→ **Exercise brief**: Copy out all the records, word for word.

::: Exercise inputs :::

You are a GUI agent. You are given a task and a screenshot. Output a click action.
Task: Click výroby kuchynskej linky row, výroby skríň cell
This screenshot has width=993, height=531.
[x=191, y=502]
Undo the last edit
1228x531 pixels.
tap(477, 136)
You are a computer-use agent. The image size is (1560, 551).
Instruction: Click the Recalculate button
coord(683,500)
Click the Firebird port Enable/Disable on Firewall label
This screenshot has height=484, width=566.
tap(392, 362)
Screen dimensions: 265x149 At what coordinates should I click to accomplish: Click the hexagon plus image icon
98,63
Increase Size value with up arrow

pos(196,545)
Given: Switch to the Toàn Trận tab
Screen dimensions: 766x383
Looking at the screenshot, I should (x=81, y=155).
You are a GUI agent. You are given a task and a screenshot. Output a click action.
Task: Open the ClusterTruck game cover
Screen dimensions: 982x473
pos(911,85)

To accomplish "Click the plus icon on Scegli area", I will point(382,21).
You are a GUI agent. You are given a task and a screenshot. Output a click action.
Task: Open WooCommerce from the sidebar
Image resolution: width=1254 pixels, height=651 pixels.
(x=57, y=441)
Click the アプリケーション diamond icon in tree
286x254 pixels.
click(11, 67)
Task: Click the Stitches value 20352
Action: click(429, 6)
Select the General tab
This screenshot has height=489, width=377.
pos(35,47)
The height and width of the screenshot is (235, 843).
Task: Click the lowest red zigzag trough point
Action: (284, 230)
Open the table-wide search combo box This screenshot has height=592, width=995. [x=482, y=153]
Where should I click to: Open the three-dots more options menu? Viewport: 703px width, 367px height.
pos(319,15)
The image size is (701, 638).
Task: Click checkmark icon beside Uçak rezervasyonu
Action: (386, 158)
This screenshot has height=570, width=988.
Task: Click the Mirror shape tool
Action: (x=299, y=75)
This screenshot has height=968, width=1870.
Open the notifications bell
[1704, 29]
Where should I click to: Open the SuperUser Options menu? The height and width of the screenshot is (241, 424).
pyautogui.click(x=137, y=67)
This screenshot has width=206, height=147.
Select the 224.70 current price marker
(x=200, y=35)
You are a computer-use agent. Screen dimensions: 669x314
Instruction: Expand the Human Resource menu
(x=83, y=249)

:::

→ **Exercise answer**:
You are a GUI agent. You are given a task and a screenshot. Output a click action.
Task: Click výroby kuchynskej linky row, výroby skríň cell
This screenshot has width=993, height=531.
[x=191, y=502]
Undo the last edit
1228x531 pixels.
tap(477, 136)
You are a computer-use agent. The image size is (1560, 551).
Instruction: Click the Recalculate button
coord(683,500)
Click the Firebird port Enable/Disable on Firewall label
This screenshot has height=484, width=566.
tap(392, 362)
Screen dimensions: 265x149 At what coordinates should I click to accomplish: Click the hexagon plus image icon
98,63
Increase Size value with up arrow

pos(196,545)
Given: Switch to the Toàn Trận tab
Screen dimensions: 766x383
Looking at the screenshot, I should (x=81, y=155).
You are a GUI agent. You are given a task and a screenshot. Output a click action.
Task: Open the ClusterTruck game cover
Screen dimensions: 982x473
pos(911,85)

To accomplish "Click the plus icon on Scegli area", I will point(382,21).
You are a GUI agent. You are given a task and a screenshot. Output a click action.
Task: Open WooCommerce from the sidebar
Image resolution: width=1254 pixels, height=651 pixels.
(x=57, y=441)
Click the アプリケーション diamond icon in tree
286x254 pixels.
click(11, 67)
Task: Click the Stitches value 20352
Action: click(429, 6)
Select the General tab
This screenshot has height=489, width=377.
pos(35,47)
The height and width of the screenshot is (235, 843).
Task: Click the lowest red zigzag trough point
Action: (284, 230)
Open the table-wide search combo box This screenshot has height=592, width=995. [x=482, y=153]
Where should I click to: Open the three-dots more options menu? Viewport: 703px width, 367px height.
pos(319,15)
The image size is (701, 638).
Task: Click checkmark icon beside Uçak rezervasyonu
Action: (386, 158)
This screenshot has height=570, width=988.
Task: Click the Mirror shape tool
Action: (x=299, y=75)
This screenshot has height=968, width=1870.
Open the notifications bell
[1704, 29]
Where should I click to: Open the SuperUser Options menu? The height and width of the screenshot is (241, 424).
pyautogui.click(x=137, y=67)
This screenshot has width=206, height=147.
Select the 224.70 current price marker
(x=200, y=35)
You are a computer-use agent. Screen dimensions: 669x314
Instruction: Expand the Human Resource menu
(x=83, y=249)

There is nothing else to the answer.